• RECORD SET:

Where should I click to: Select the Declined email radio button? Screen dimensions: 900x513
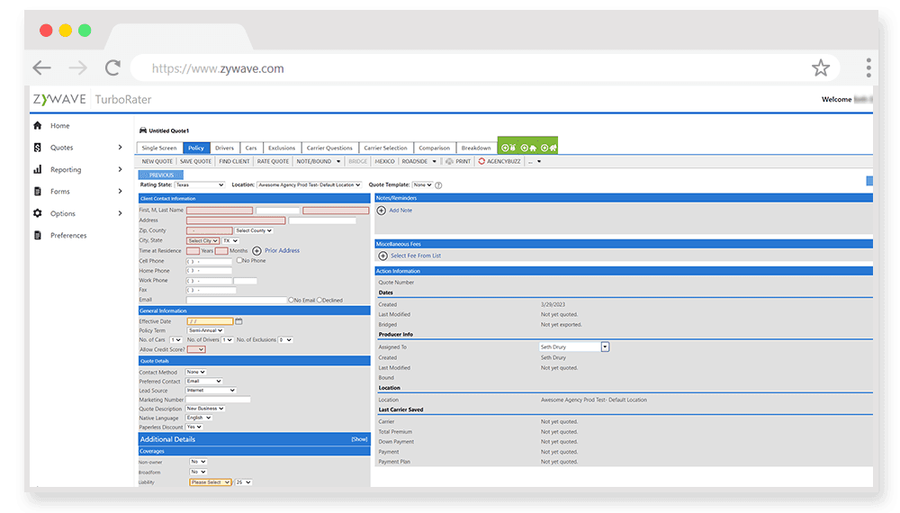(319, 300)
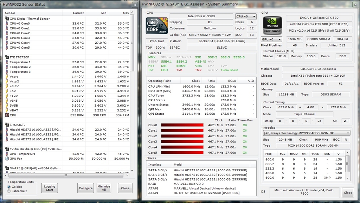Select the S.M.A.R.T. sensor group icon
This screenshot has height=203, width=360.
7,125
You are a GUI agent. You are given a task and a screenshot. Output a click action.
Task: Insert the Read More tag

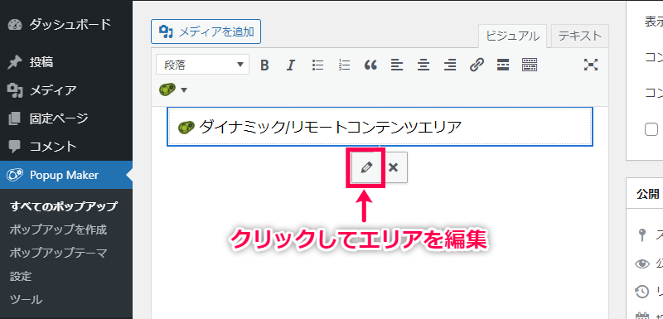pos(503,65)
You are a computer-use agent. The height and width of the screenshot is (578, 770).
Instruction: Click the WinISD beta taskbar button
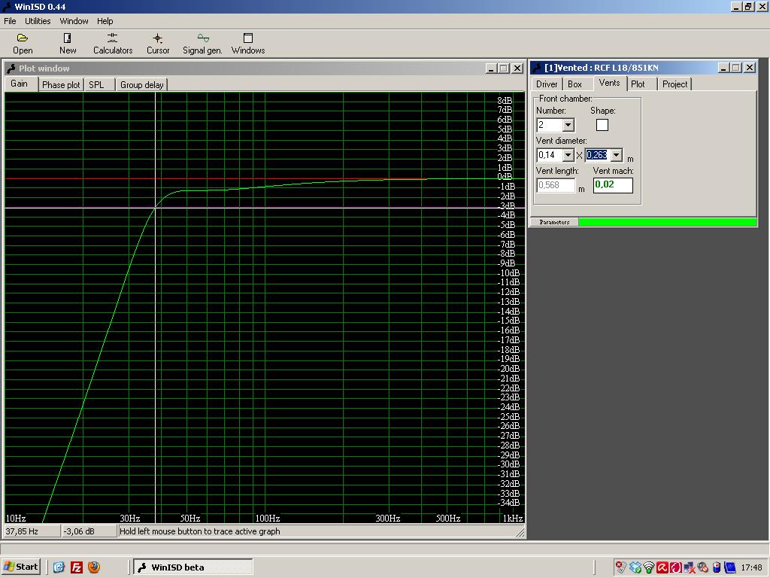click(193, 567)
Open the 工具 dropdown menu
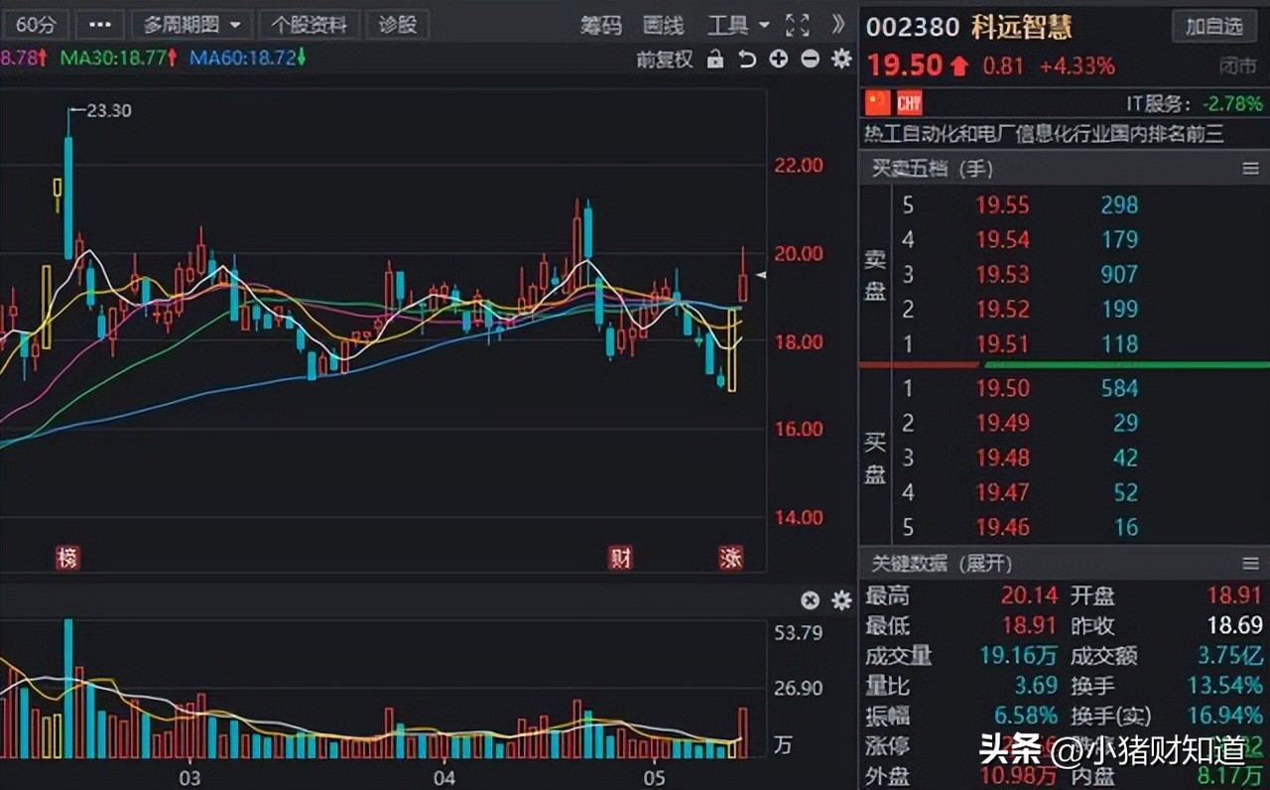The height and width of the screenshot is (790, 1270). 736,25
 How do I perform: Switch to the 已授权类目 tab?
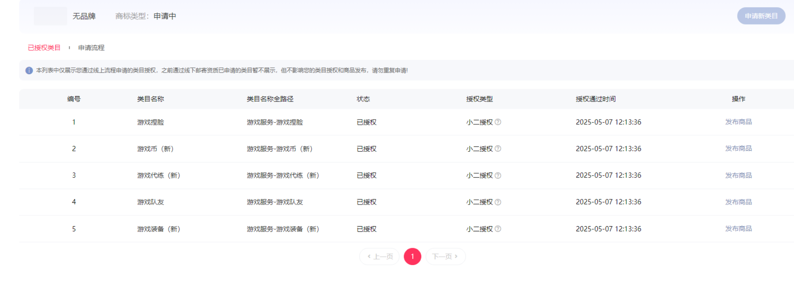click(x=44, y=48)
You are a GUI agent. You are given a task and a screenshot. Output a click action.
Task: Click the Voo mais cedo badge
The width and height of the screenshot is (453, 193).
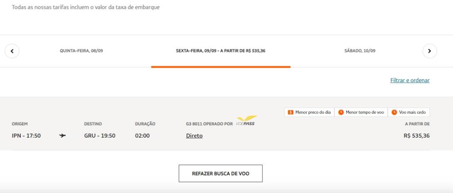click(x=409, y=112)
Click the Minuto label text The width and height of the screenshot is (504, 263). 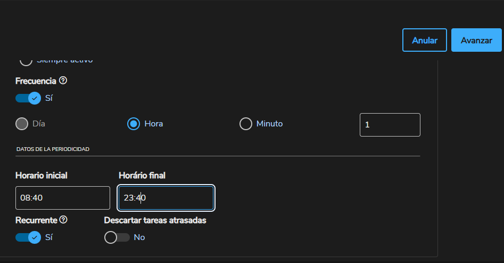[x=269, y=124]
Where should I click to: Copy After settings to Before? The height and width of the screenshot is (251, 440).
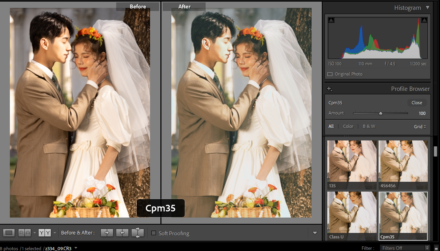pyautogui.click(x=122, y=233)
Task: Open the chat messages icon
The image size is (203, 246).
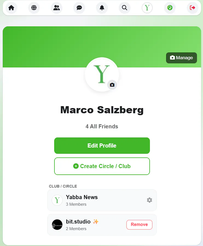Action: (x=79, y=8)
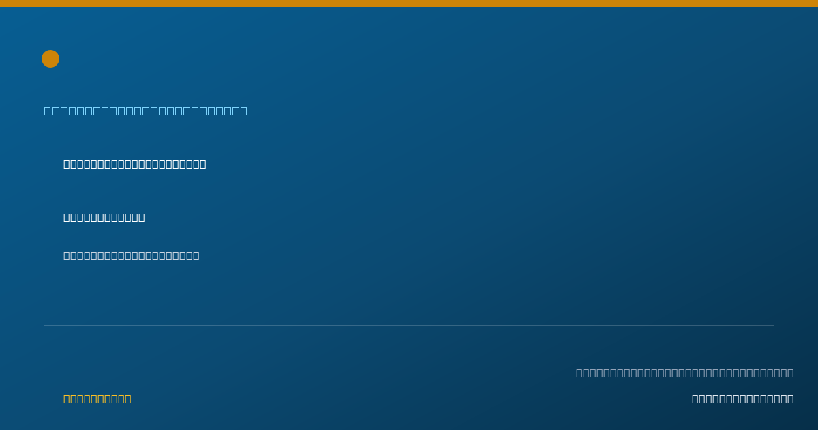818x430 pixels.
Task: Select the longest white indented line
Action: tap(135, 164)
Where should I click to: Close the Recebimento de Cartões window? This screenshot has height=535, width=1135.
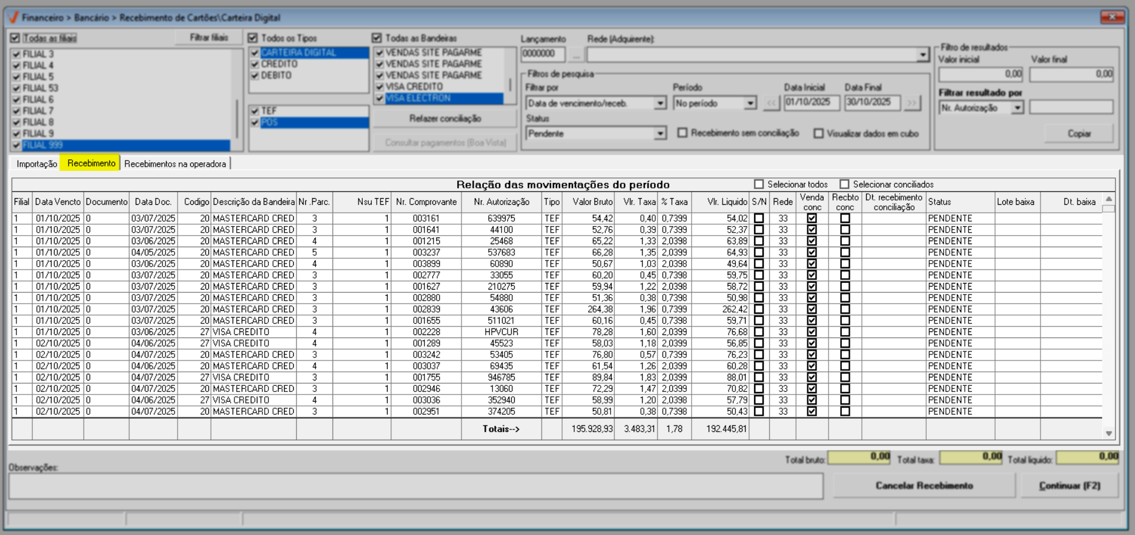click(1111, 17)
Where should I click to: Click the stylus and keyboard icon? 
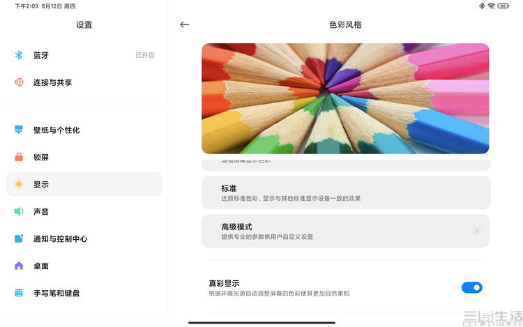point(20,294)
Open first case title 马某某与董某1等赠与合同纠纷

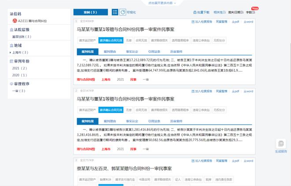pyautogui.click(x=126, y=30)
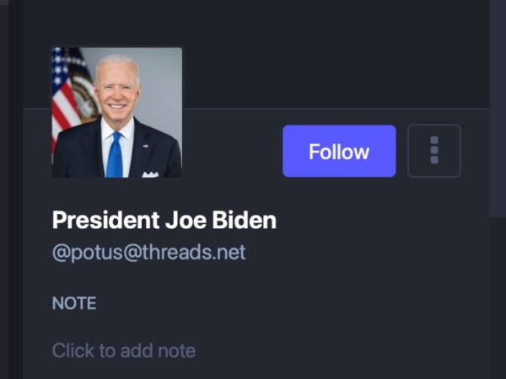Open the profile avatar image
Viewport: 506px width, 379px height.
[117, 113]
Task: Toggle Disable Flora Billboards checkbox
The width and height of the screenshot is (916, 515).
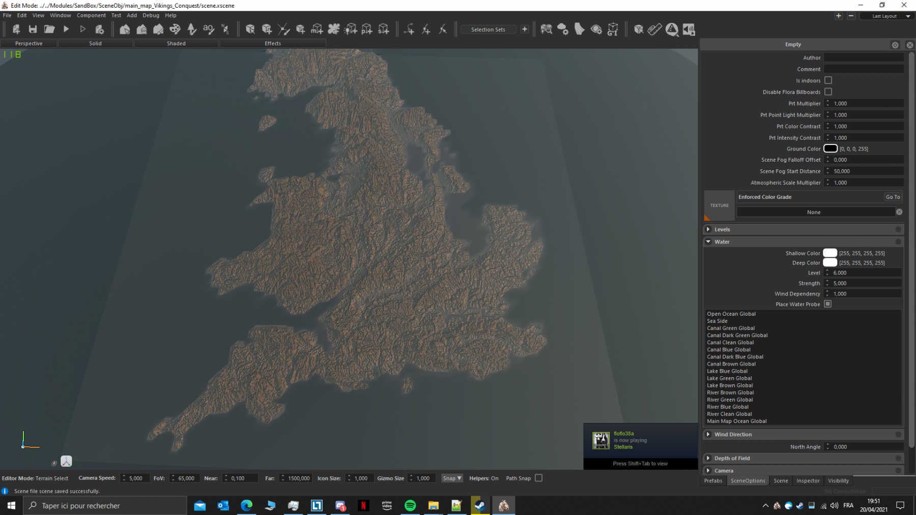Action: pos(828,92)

• TRY IT: Set down exactly, line for line, the data from the line that contains "The width and height of the screenshot is (916, 515)." through its last line, keeping pictures out.

• TASK RESULT:
The width and height of the screenshot is (916, 515).
Action: pos(828,92)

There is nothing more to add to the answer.